Castillo left for Barcelona in 2004 where he was invited to paint a mural at an arts festival. The owner of a local gallery loved his work and invited to exhibit his works at the gallery. Just like that, his career in the arts, which had stagnated in his native country, took off. The global economic crisis of 2008 put a halt to that as Spain fell into a deep recession (as many other countries did) and the gallery he worked at closed. Luck was on Castillo’s side again as a gallery owner in Los Angeles invited him to exhibit his work in 2009. He’s lived and worked here ever since.

“Hollywood Dreams” is the continuation of a body of work that critiques numerous aspects of American life and its many structures of power. The first such exhibit was “Gameland” in 2011, which showed the sinister side of a child’s paradise or fantasy land. Next came “Dreamland,” a painting of a nightmare world, an obvious twist on the definitions of both that leads viewers to the sinister underbelly of the world.
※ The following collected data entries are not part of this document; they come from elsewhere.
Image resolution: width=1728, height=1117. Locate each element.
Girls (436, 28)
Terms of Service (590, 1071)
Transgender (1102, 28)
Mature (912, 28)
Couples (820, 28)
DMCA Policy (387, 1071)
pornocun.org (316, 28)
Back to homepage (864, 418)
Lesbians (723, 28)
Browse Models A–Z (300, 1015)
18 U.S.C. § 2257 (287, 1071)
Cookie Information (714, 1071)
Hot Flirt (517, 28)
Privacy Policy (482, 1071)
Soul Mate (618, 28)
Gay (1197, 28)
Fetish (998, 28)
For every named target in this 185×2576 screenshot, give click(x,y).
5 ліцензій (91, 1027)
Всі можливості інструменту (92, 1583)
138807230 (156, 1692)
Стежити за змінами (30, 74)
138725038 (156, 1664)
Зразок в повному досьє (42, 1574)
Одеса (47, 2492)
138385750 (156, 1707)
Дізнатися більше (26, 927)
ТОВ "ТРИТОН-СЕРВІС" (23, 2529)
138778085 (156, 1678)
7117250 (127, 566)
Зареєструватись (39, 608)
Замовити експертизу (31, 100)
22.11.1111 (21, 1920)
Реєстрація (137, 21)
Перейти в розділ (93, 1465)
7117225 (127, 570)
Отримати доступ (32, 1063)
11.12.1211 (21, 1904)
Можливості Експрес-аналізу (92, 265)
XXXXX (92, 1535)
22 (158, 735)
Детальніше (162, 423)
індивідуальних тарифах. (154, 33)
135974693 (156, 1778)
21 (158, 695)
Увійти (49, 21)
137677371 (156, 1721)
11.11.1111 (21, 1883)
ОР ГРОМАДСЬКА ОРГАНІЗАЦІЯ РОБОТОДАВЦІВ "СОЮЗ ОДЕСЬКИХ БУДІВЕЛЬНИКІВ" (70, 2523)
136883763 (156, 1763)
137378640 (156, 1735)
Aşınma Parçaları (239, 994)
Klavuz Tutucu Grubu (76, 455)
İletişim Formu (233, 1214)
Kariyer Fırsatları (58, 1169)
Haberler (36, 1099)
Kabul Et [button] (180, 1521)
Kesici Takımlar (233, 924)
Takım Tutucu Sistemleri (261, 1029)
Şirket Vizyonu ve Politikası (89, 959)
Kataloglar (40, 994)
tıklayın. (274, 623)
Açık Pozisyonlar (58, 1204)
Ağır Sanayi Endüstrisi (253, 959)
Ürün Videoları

Finally, there’s “Hollywood Dreams,” in which he flips the literal script on Hollywood and the nation’s myth of industrial development and the American dream.

Victor Castillo's "Dreamland" | Courtesy of the artist
Victor Castillo's "Dreamland" | Courtesy of the artist
Victor Castillo's "This Land is Your Land" | Courtesy of the artist
Victor Castillo's "This Land is Your Land" | Courtesy of the artist

“I’m playing with this notion of the land of freedom, the land of opportunity, the land of dreams from an ironic point of view,” Castillo explains, “because, at its core, that has been the grand narrative of the United States — [that] is the land of opportunity and liberty when it most clearly is not. It’s an illusion. Independent of all the wonderful things in this country, I don’t see it as a positive reference point, not at all, when you consider the social degradation, the cultural degradation and the foreign policy of our time.

“I’m sure someone who is profoundly nationalist would tell me [to] get the hell out of here then,” he continues, “but many circumstances have brought me here and I feel I have a right to be here considering my life story especially how the United States has influenced so much my life…therefore, if they decide to change my country’s history to benefit themselves, then I believe I have the right to be here and try out this American experiment.”

“I don’t, however, see myself staying here forever,” he says with a laugh.

Top Image: Still from documentary on Victor Castillo, "Hollywood Dreams" | Courtesy of Loica and Barefoot Productions

Editor's note: The story has been updated, removing the reference to Victor Castillo's childhood in the slums of Santiago. While this was the case, he eventually moved to upper middle class neighborhood. It also removes a quote that was said in jest to the writer. "Dreamland" is also a single painting instead of a series of paintings.